Siempre seguimos
siendo amigos con Fernanda, pero hemos vivido muy lejos uno de otro mucho
tiempo y le han pasado muchas cosas a cada uno, de las que el otro se ha
enterado, pero que no hemos compartido en la medida del afecto que sentimos y
del pasado que vivimos juntos.
Ha sido una buena
decisión la de viajar a visitarla a París, la ciudad donde vive. Volví a sentir
la vieja amistad, y noté que está vivo en los dos aquello que nos hizo amigos
hace treinta años. Me complací en comprobar las convergencias que vuelven a
nutrir esa carrera que siempre hicimos juntos, la de un caballo y un tigre
corriendo lado a lado por la ladera de una montaña.
Descubrimos que
cada uno por su lado llegó a dos mismas hipótesis disparatadas. La primera
sostiene que cierta música, ciertas pinturas, películas y esculturas tienen
efectos más allá de influir en el gusto de quién hace contacto con ellas. No
sólo le cambian el humor y le modifican el ánimo generándole sentimientos; no
sólo son amansalocos, sino que —aquí viene el asunto— le cambian la composición
bioquímica del cuerpo.
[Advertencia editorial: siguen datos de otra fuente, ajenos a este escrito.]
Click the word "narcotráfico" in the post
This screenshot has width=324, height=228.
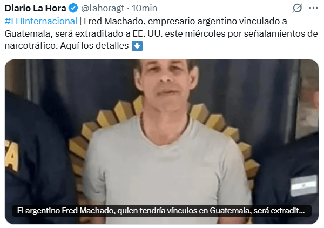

Algunas manifestaciones del arte alteran las moléculas,
las ionizaciones, las cargas a intensidades eléctricas.
La segunda
hipótesis postula que el ser individual, el individuo es una construcción histórica,
forzada a sangre y fuego, y apenas sostenible. Es un recorte vertical de
flujos, capas, líneas, nubes, estados del ser que —en esta idea gráfica sólo a
fines didácticos— se pueden concebir como horizontales.
Fui feliz
encontrando coincidencias con Fernanda los días que me albergó en su casa, con
su marido y su hijo. Y fui feliz de que en esas coincidencias surgiera la
memoria de un yo que estaba perdido.
Nos entusiasmamos
soñando con estudiar las variadas formas con que los diferentes grupos y
tradiciones humanos han criado a los niños.
Visitar el Teatro
de la Ópera de Garnier y luego andar sueltos entre las pinturas de De Chirico,
Picasso, Cézanne, Monet y Chagall de las colecciones de Guillaume y
Apollinaire, se nos hizo una fiesta.
Otro día descubrimos
que nos ponía de buen humor ver a la gente cargando instrumentos de música en
los colectivos y subterráneos, especialmente los grandes instrumentos —los más
entrañables se nos hacían las chicas que llevaban contrabajos.
Un día tuvimos una
larga, y por momentos fuerte, discusión sobre la sabiduría. El caso de
Confucio, apoteosis del sabio, que confinaba a las mujeres a la sumisión, y de
Maquiavelo, indiscutido como pragmático y condenado fácilmente como inmoral,
nos llevó más de dos horas de debate tomando mate en la cocina de su
departamento de la Avenue de Ségur. Al final, nos gustó coincidir en que la
sabiduría verdadera debe ofrecer como producto el amor.